# adding a some more paws



## lady amanda (Nov 26, 2010)

Well we are going to add a new set of paws to our house...tho these ones wont be as fuzzy. lol.


----------



## petentialpete (Mar 9, 2015)

Beautiful and congratulations


----------



## fairlie (Sep 7, 2013)

*WOW!!!!!!*

I am over the moon for you all, that is fabulous news.

*CONGRATULATIONS!*


----------



## lady amanda (Nov 26, 2010)

Thank you! we are excited....Lady is going to love it. Cricket...well she isnt sure where she stands on the little ones yet. lol


----------



## fairlie (Sep 7, 2013)

More details please, due date, gender, possible names, nursery theme colours etc...


----------



## Marzi (Sep 17, 2012)

Congratulations 
Cricket will love her little one, you'll see.
So exciting.


----------



## lady amanda (Nov 26, 2010)

fairlie said:


> More details please, due date, gender, possible names, nursery theme colours etc...


More details!! ok. 

due Date: Febuary 25th
Gender: no idea...we might leave it a surprise.
Names: hubby and I never agree on names so should be interesting what we end up with. lol.
Nursery theme: I think a light grey and a light turquoise, trying to go gender neutral as we can.


----------



## Lindor (Feb 3, 2014)

Holy Cow! Lady and Cricket are going to be big sisters! Maybe he/she will be born on Maggie's birthday, the 27th.
Now that would be cool. 
Congratulations! :whoo:


----------



## RuthMill (Jun 30, 2012)

Aaaaaaaahhhhhh massive congrats. That's absolutely amazing news. Brilliant!!!!! Sending love xxx


----------



## Tinman (Apr 23, 2013)

Whoo hoo totes amaze balls!!!
That is fantastic news, so exciting for you both - I say leave it as a surprise (I did but deep down I kind of new it would be a billy!)
Oooo the dogs will have so much fun with dropped tit bits, socks pulled off and flung, learning to crawl and they will be able to wash baby's face for you!! 
So pleased and thanks for sharing your very special news - roll on 2016!! Xx


----------



## arlo (Mar 11, 2013)

Congratulations, brilliant news, what a lucky baby to have such great furr sisters waiting to great them


----------



## bearthecockapoo (Mar 17, 2015)

Congratulations! How exciting!


----------



## dmgalley (Aug 19, 2012)

Cool another smoothie!!! Xoxo


----------



## Janey153 (Mar 26, 2015)

Yay! We need more smoothies 

February though??! Such a long wait!


----------



## Lynn<3 (Jul 4, 2011)

Congratulations!!!!:baby: :baby::baby: Did your two act differently before you found out?


----------



## lady amanda (Nov 26, 2010)

AHAHAHAHH!!! Donna!!! that was really funny!! 

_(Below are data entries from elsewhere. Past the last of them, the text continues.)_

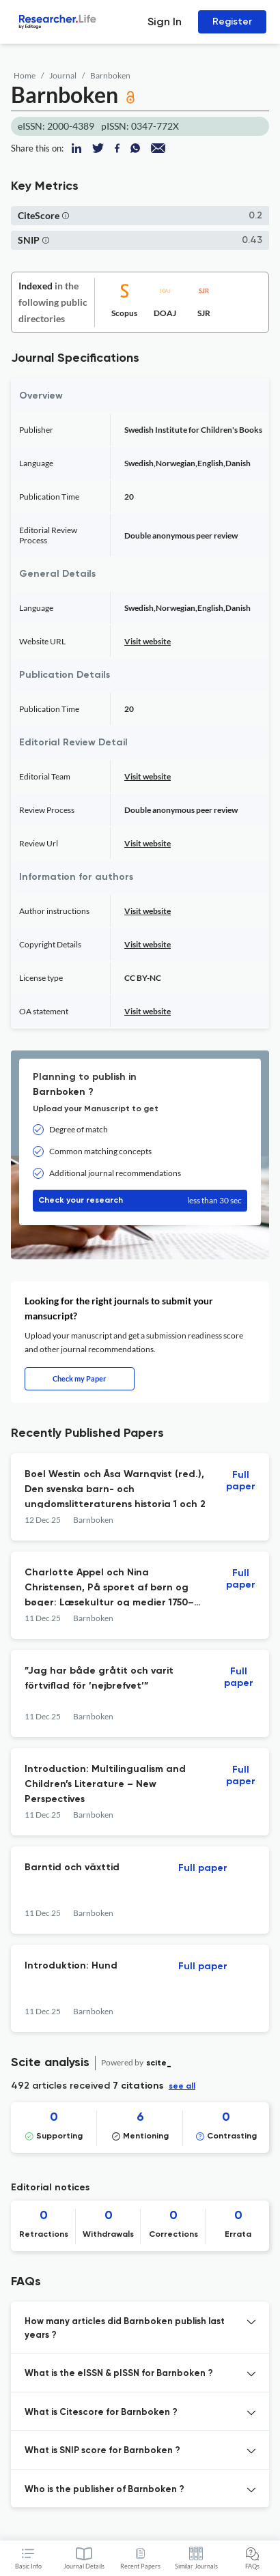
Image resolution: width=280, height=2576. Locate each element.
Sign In (165, 21)
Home (25, 75)
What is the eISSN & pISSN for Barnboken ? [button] (119, 2373)
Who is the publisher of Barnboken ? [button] (104, 2489)
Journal (62, 75)
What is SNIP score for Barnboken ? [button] (102, 2450)
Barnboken (110, 75)
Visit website (147, 641)
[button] (65, 215)
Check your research (140, 1200)
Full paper (240, 1480)
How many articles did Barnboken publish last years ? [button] (125, 2328)
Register (232, 21)
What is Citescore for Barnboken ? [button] (101, 2412)
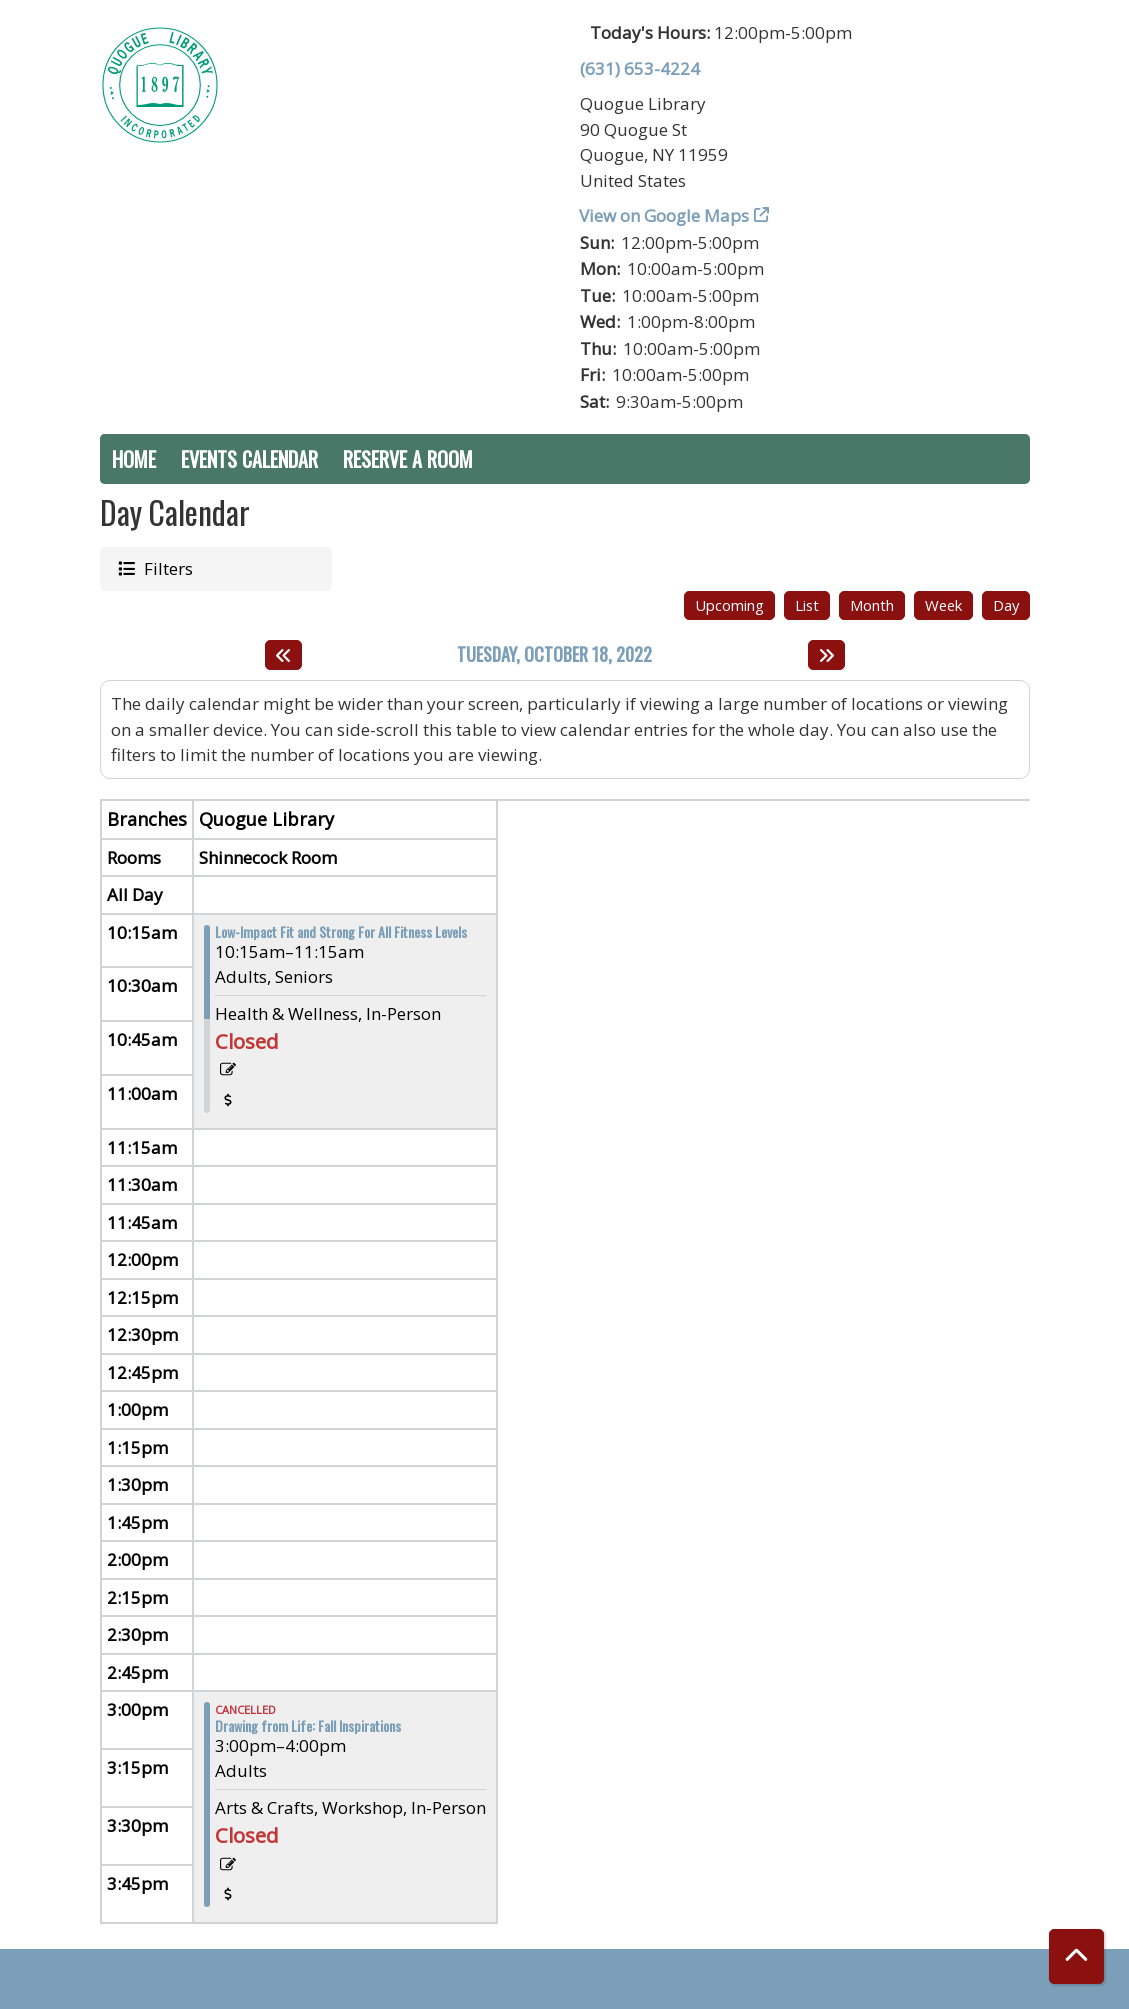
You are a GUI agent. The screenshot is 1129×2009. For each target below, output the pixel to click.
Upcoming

My two have not acted differently at all yet. so far cricket has started giving everyone more kisses...but I am just chalking that up to her coming totally into her own character. 

Oh my two are going to love being around for all of the food scraps! lol. 

It sure is exciting. 
I know Lady is going to be head over heels and such a nana dog....Cricket was afraid of my 1 year old nephew. it was actually funny...She would bark at him, he would laugh at her bark then go towards her and she would run....she kind of made it a game. lol.


----------



## Lynn<3 (Jul 4, 2011)

lady amanda said:


> AHAHAHAHH!!! Donna!!! that was really funny!!
> 
> My two have not acted differently at all yet. so far cricket has started giving everyone more kisses...but I am just chalking that up to her coming totally into her own character.
> 
> ...


Mine won't let me out of their sights! Aimee Jane has become more loving and cuddly. 

Lady definitely sounds like she loves kids!


----------



## Nanci (Mar 1, 2012)

Just had to pop in and add a HUGH CONGRATULATIONS!!! That is awesome, wonderful. exciting news.


----------



## DB1 (Jan 20, 2012)

WOW! Fantastic news for you, a huge CONGRATULATIONS to you both,
(and to you Lynne),
I am sure raising puppies gives you a huge head start in the parenting stakes, I mean babies don't start doodle dashing for ages after they are born!
looking forward to updates.


----------



## lady amanda (Nov 26, 2010)

HAHA! Thanks everyone!! 
My friend who is a big dog lover has a 3 month old...she said the first month is just like having a puppy....so I am going to hold her to that! lol. 

hopefully we will be well prepared! 
There will be updates for sure...and hopefully lots of cockapoo snuggle photos to share!!


----------



## Cat 53 (Aug 26, 2012)

That's lovely. Many, many congratulations.


----------



## lady amanda (Nov 26, 2010)

Thank you very much!


----------



## Lottierachel (Mar 3, 2013)

Amazing news! Congratulations!! Your girls will be amazing big sisters!

My little Henry is nearly 11 months old and he ADORES Tilly (she tolerates him... Unless he's eating, then she loves him!) he has started to pick her toys up and offer them to her, they're adorable together. Your baby is so lucky to have two fluffy sisters


----------



## lady amanda (Nov 26, 2010)

Thanks so much!!! 
I know Lady will love it. hopefully Cricket wont be terrified!! 
Henry is adorable!! (the pics you posted in your engagement thread) 
Just so cute! and congrats to you again!


----------